Con le invasioni barbariche la popolazione diminuì, ma nel periodo dell'Alto medioevo cambiò il nome in Castrum Sancti Flaviani, in onore di San Flaviano Patriarca di Costantinopoli che morì martire. La spoglia di San Flaviano trovarono miracolosamente  rifugio durante una tempesta sulla costa giuliese mentre venivano trasportate a Ravenna.


La città fece parte del regno Ostrogoto, poi passò al ducato di Spoleto, al Regno di Sicilia e infine a quello di Napoli. Nel XIV secolo divenne residenza degli Acquaviva, fu poi distrutta in seguito alla battaglia fra aragonesi e angioini.


Nel 1479 Giulio Antonio Acquaviva d’Aragona volle ricostruire  Castel San Flaviano ma  non sulle rovine, bensì scegliendo un’altura situata a circa 70 metri sul livello del mare e battezzandola Giulia o Julia. Solo in età contemporanea fu aggiunto l’aggettivo qualificativo Nova, da qui Giulianova.


Antonio Acquaviva fu un grande condottiero, ma anche un uomo di grande cultura, che seguiva le nuove tendenze architettoniche delle Corti Europee. Giulianova dunque fu costruita con quei criteri tipici dell’età rinascimentale, che uomini  come Leon Battista Alberti, sapevano completamente esprimere.

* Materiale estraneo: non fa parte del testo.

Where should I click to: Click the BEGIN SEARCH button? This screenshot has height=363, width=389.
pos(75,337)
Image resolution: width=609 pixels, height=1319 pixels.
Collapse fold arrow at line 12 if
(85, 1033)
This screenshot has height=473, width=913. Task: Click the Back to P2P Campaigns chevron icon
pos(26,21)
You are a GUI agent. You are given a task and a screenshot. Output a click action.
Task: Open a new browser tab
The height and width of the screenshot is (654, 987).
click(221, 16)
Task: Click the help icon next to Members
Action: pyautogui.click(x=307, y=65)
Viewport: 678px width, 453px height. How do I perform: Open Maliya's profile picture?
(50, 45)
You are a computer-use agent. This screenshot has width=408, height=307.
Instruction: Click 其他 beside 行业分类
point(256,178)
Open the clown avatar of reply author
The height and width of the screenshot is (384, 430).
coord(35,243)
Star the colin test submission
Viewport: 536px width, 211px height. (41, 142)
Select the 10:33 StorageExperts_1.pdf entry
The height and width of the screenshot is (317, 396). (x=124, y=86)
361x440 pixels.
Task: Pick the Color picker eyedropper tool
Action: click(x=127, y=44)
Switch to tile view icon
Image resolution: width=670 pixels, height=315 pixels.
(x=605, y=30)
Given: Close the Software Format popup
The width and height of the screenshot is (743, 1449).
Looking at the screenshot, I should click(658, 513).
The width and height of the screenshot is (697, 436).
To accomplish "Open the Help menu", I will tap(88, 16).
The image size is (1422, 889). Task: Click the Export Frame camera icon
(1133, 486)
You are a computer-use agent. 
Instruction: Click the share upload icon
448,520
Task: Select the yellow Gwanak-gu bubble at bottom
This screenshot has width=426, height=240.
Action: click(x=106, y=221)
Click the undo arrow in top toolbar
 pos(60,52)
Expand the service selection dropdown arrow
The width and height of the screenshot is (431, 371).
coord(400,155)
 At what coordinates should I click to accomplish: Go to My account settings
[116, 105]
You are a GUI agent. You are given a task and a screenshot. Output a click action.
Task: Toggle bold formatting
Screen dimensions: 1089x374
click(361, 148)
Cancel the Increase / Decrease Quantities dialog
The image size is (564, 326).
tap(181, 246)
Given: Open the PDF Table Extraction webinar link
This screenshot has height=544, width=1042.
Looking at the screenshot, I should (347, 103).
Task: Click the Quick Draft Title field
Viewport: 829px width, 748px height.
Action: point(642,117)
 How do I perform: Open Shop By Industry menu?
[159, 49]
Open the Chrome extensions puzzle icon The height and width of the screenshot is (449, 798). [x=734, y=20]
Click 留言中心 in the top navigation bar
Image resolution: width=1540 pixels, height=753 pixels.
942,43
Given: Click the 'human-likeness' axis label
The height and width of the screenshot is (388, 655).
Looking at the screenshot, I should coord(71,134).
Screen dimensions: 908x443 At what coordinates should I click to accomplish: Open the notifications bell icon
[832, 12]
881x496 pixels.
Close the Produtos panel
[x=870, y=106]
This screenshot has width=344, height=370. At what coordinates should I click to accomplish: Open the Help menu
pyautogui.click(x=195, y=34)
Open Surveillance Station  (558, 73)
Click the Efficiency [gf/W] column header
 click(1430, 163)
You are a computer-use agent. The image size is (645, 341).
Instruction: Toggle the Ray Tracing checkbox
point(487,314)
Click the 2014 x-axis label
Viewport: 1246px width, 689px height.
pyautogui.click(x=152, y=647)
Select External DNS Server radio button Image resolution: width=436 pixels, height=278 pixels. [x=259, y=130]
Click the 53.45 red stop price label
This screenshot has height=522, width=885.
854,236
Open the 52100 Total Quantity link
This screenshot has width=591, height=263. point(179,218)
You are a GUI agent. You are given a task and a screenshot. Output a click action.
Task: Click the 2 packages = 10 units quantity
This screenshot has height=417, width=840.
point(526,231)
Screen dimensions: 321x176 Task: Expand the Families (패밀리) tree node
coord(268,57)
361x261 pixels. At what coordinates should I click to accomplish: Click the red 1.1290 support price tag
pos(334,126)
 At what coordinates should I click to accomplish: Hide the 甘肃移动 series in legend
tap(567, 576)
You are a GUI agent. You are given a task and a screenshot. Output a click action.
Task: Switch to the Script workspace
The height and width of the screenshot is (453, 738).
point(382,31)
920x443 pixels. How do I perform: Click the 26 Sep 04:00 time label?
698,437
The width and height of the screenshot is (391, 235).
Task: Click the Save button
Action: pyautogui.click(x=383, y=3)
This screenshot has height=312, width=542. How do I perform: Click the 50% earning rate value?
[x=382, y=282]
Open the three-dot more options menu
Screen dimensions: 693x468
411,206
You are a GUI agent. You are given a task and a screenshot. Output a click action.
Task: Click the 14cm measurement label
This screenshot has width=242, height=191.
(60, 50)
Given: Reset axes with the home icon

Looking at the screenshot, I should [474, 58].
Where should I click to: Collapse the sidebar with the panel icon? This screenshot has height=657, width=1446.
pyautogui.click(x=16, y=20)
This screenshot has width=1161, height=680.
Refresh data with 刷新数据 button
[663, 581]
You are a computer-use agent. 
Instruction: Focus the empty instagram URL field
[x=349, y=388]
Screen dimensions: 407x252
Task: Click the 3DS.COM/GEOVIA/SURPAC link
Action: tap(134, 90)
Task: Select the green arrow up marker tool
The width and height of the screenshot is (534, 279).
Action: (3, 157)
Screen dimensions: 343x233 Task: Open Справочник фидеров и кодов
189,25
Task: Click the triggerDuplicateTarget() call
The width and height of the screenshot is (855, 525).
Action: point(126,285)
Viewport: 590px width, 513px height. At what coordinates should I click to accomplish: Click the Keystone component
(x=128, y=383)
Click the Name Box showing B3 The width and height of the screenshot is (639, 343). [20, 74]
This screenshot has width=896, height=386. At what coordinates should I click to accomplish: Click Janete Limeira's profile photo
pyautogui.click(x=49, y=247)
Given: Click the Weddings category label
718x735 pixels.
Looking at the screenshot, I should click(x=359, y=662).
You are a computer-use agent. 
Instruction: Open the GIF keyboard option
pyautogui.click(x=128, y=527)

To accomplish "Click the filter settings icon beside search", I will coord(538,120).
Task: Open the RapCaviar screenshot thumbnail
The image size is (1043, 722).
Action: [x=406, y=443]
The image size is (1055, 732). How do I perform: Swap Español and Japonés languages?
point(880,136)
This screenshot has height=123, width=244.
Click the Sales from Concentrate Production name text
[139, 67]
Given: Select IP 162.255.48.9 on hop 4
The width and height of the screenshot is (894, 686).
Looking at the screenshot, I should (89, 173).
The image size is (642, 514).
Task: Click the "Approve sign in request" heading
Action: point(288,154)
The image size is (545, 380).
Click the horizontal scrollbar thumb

Il centro abitato originario, in parte conservatosi fino ai giorni nostri, era interamente racchiuso entro una poderosa cinta muraria di forma quadrangolare, difesa da quattro torrioni cilindrici. L'accesso alla città era possibile attraverso tre porte cui se ne aggiunsero altre due nell'Ottocento. Nel cuore del nucleo urbano venne posto l'ampio Duomo ottagonale che dominava l'Adriatico e che organizzava lo spazio urbano circostante, progettato con strutture abitative salubri, funzionali e spaziose, per accogliere migliaia di abitanti.



Nei secoli che seguirono come tutte le città italiane, Giulianova subì saccheggi da parte dei Lanzichenecchi nel XVI sec. e  da parte dei  Francesi nel periodo Napoleonico. Con l’Unificazione Italiana, fu la prima città ad essere visitata dal re Vittorio Emanuele II.  Dopo il 1860 per acconsentire alla città di estendersi verso il mare, furono abbattute le mura, si  formarono due agglomerati: Giulianova Paese o Alta e Giulianova Spiaggia.


Borgo Marina fu il  primo nucleo dell’odierno moderno e turistico Giulianova Lido, che si formò  a fine Ottocento in seguito all’apertura del primo tratto ferroviario Ancona-Pescara.


Nei primi decenni del Novecento sorsero bellissime ville in stile Liberty, il Lido si trasformò in una delle più eleganti e frequentate stazioni balneari della riviera adriatica. In quegli anni fu edificato il lussuoso Albergo Kursaal, dove oggi avvengono grandi congressi e mostre.


Il  secondo Dopoguerra fu determinante  per lo sviluppò e consolidamento del movimento turistico. Furono costruite molte case, decine e decine di alberghi, ristoranti e stabilimenti balneari.  Giulianova divenne  ben presto sia per la bella spiaggia di fine arena, insignita da oltre un decennio Bandiera Blu,  sia per il porto turistico, che per  la pista ciclabile, che attraversa il lungomare, un forte richiamo per i  villeggianti provenienti sia dall'Italia  che dall'estero.


Il Porto di Giulianova è di III classe ed è articolato in due moli, dotato di due banchine, un pontile, uno scalo di alaggio, due distributori di combustibile, tre officine meccaniche, un ampio magazzino e una decina di colonnine per l'erogazione idrica.

Ospita attualmente circa duecento imbarcazioni, in massima parte destinate alla pesca, ma sono presenti anche un certo numero di barche da diporto.


Il reddito della città di Giulianova, proviene non solo dal turismo ma  anche  dall’agricoltura, dalla pesca e dall’industria dell’abbigliamento.